### Given request
Which lines in the material below contain the string "video"? Copy out each one.
[BEGIN The input]
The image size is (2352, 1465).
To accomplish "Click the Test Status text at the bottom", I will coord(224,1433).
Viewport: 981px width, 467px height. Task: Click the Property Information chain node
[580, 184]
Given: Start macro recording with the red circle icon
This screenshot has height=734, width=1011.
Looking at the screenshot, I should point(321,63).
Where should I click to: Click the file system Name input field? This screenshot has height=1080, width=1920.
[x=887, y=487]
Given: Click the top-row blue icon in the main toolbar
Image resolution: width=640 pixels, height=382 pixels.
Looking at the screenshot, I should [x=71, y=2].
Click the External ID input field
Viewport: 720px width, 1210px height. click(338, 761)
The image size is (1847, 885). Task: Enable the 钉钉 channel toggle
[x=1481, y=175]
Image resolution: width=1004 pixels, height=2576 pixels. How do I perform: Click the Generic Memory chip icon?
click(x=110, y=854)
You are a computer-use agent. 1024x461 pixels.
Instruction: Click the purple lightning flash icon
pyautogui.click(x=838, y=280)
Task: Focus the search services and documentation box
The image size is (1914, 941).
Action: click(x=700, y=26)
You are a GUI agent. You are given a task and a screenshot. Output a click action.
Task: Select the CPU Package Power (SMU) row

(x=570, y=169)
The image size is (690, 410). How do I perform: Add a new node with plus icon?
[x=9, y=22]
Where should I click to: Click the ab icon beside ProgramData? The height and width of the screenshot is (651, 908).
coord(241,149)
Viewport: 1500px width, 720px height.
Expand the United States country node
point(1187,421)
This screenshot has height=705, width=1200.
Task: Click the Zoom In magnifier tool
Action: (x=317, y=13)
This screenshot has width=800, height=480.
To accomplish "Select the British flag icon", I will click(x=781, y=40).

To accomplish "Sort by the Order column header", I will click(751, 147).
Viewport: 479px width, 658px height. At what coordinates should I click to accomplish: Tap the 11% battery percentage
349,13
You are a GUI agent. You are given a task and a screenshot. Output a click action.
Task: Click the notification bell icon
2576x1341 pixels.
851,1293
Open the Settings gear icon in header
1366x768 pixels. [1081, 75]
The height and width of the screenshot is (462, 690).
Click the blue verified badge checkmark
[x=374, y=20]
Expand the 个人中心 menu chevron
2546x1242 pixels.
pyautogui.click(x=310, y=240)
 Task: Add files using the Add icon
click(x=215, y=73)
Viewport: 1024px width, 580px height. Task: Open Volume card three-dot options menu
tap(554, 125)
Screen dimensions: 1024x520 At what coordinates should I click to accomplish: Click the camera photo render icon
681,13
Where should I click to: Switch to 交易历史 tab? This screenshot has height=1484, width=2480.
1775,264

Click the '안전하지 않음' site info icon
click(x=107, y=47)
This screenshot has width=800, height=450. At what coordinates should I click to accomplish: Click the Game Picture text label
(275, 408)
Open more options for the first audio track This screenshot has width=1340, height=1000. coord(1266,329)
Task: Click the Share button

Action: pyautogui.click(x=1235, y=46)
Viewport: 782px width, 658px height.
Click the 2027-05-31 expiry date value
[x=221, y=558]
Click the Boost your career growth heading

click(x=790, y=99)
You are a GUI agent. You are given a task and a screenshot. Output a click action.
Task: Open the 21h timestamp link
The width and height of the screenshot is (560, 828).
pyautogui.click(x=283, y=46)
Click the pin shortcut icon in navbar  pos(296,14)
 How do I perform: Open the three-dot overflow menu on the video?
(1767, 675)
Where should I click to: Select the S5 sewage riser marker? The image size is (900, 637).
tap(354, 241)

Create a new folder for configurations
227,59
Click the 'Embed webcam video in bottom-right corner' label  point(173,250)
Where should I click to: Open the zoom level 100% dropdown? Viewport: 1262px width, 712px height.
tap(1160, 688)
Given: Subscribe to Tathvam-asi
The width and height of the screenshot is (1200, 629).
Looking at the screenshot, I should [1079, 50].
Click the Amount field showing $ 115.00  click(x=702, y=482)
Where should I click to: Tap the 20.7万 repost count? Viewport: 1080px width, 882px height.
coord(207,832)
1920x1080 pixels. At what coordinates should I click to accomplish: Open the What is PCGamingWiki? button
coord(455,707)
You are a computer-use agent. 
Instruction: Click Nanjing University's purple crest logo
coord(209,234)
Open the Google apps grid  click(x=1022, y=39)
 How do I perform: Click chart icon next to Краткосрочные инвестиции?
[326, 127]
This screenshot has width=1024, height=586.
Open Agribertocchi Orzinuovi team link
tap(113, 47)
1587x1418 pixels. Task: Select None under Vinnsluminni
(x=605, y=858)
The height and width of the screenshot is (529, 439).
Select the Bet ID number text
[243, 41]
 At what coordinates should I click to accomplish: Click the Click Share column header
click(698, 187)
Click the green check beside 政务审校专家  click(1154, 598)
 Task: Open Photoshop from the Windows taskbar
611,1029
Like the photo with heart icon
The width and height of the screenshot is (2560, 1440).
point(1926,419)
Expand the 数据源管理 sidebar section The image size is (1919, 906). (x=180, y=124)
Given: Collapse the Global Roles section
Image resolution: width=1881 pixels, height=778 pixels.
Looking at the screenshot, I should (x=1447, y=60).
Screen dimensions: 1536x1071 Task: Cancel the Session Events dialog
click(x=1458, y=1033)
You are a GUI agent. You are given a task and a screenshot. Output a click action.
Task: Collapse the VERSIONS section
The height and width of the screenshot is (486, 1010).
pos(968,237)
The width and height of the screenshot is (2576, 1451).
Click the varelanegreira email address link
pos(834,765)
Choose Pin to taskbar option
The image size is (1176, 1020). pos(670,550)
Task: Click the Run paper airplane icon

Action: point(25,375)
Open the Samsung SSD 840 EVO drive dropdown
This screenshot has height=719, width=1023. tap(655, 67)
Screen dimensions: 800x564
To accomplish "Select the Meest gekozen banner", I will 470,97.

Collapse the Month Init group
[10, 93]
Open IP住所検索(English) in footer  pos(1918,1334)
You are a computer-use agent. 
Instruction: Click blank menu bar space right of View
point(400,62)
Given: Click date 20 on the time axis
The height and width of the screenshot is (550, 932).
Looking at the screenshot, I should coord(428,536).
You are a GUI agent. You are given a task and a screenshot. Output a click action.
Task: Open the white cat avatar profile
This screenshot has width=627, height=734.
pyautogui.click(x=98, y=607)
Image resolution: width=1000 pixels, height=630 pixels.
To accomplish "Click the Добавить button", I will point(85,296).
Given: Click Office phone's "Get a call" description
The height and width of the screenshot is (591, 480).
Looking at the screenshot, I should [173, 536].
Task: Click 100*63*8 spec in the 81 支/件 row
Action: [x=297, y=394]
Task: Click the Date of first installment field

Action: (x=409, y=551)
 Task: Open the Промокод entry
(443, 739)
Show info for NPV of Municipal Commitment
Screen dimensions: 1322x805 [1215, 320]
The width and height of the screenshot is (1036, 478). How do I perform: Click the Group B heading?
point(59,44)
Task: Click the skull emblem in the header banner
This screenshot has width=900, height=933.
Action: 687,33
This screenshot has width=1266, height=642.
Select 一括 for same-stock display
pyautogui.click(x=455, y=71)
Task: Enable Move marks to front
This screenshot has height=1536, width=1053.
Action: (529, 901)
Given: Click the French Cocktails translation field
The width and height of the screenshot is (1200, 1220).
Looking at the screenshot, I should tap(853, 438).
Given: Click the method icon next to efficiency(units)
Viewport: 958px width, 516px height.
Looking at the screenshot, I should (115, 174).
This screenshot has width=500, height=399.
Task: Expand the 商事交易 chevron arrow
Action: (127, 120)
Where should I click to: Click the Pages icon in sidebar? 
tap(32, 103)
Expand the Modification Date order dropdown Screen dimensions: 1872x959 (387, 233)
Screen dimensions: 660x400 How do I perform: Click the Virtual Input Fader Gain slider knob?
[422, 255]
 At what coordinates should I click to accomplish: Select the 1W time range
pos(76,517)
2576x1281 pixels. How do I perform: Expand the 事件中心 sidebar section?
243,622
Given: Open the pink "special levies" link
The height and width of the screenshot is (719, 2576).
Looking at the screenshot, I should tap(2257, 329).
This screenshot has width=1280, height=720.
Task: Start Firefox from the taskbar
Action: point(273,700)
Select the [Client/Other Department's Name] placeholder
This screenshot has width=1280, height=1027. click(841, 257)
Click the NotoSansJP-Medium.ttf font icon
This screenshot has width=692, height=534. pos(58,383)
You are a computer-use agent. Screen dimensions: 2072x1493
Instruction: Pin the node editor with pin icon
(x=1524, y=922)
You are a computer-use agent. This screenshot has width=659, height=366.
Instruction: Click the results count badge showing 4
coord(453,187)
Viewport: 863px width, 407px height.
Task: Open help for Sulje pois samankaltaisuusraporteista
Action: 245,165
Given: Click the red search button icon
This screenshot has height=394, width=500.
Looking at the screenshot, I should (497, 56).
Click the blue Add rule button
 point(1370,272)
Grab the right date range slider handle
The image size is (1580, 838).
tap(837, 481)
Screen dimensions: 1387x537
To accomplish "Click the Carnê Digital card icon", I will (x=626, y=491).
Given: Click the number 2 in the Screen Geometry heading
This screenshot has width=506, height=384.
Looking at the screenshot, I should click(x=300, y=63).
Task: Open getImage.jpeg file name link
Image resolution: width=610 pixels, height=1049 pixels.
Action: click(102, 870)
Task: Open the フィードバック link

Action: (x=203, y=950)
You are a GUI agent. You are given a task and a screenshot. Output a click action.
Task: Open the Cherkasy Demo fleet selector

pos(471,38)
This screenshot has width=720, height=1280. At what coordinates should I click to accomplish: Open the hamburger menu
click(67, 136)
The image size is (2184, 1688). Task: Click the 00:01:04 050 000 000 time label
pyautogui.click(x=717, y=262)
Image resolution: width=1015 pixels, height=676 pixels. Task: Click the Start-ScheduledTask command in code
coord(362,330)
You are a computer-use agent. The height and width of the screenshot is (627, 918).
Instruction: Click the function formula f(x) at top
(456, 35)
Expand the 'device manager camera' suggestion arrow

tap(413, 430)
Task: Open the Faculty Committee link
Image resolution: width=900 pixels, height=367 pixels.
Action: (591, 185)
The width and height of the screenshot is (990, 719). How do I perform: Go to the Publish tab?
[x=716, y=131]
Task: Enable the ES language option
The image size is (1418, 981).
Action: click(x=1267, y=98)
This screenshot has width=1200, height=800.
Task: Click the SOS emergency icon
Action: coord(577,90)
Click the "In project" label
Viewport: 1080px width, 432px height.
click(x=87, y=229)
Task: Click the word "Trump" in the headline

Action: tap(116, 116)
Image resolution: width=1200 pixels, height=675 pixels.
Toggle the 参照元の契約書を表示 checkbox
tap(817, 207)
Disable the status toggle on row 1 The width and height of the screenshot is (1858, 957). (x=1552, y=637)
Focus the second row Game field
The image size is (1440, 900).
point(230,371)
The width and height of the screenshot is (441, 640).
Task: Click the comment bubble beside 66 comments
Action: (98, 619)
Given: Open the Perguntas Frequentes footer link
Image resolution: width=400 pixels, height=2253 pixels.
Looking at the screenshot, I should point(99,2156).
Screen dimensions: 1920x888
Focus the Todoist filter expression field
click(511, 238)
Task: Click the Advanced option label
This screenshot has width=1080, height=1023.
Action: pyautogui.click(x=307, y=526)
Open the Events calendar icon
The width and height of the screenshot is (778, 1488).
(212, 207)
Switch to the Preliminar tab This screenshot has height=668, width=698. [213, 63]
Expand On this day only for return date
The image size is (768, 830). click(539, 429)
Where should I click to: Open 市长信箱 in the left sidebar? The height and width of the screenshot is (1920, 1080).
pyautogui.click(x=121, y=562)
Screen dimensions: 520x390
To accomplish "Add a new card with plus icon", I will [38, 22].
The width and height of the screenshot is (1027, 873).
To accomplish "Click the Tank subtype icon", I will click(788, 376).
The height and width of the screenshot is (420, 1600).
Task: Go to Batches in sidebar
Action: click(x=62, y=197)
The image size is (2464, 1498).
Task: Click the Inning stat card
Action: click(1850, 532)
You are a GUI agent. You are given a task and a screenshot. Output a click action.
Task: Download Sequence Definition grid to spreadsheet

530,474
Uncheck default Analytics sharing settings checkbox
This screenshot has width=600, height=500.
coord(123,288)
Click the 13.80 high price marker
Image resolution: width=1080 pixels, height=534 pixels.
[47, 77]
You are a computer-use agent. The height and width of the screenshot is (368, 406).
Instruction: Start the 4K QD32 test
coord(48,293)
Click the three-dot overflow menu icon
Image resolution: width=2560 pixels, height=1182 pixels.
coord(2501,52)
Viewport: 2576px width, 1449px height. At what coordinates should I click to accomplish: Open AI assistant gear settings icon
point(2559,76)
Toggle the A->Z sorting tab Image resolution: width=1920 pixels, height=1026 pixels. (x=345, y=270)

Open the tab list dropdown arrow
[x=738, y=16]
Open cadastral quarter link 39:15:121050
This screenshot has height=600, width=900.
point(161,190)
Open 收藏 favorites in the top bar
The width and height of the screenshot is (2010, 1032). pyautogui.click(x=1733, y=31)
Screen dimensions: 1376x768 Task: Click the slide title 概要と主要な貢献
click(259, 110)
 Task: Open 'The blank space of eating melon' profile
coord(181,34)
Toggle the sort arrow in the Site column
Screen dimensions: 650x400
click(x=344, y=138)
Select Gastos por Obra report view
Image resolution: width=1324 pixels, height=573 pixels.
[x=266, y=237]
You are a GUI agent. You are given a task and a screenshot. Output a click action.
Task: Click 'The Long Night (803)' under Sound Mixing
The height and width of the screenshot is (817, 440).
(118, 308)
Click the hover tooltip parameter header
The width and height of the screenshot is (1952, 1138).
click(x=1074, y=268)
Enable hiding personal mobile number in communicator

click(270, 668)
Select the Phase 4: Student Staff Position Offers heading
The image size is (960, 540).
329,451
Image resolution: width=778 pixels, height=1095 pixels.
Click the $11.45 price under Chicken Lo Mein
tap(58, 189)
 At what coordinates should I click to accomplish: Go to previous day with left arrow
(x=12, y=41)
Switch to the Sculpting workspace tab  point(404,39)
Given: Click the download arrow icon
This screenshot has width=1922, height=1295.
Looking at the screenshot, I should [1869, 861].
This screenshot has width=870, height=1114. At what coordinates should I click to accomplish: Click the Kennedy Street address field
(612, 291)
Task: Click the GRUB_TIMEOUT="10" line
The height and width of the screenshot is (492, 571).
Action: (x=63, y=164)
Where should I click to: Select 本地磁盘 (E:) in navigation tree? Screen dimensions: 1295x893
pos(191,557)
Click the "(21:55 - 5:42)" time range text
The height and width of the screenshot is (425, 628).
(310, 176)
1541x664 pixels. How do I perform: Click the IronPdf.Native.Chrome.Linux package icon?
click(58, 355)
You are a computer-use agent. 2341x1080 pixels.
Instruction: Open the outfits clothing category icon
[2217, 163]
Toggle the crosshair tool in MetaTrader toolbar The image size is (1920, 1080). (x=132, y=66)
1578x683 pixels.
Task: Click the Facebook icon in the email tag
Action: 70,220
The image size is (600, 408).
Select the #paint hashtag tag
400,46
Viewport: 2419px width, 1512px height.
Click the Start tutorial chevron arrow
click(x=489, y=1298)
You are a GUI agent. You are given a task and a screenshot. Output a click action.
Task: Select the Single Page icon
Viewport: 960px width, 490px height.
[END The input]
### Result of this exercise
 How do I perform: Open the three-dot overflow menu on the video?
Click the 'Embed webcam video in bottom-right corner' label  point(173,250)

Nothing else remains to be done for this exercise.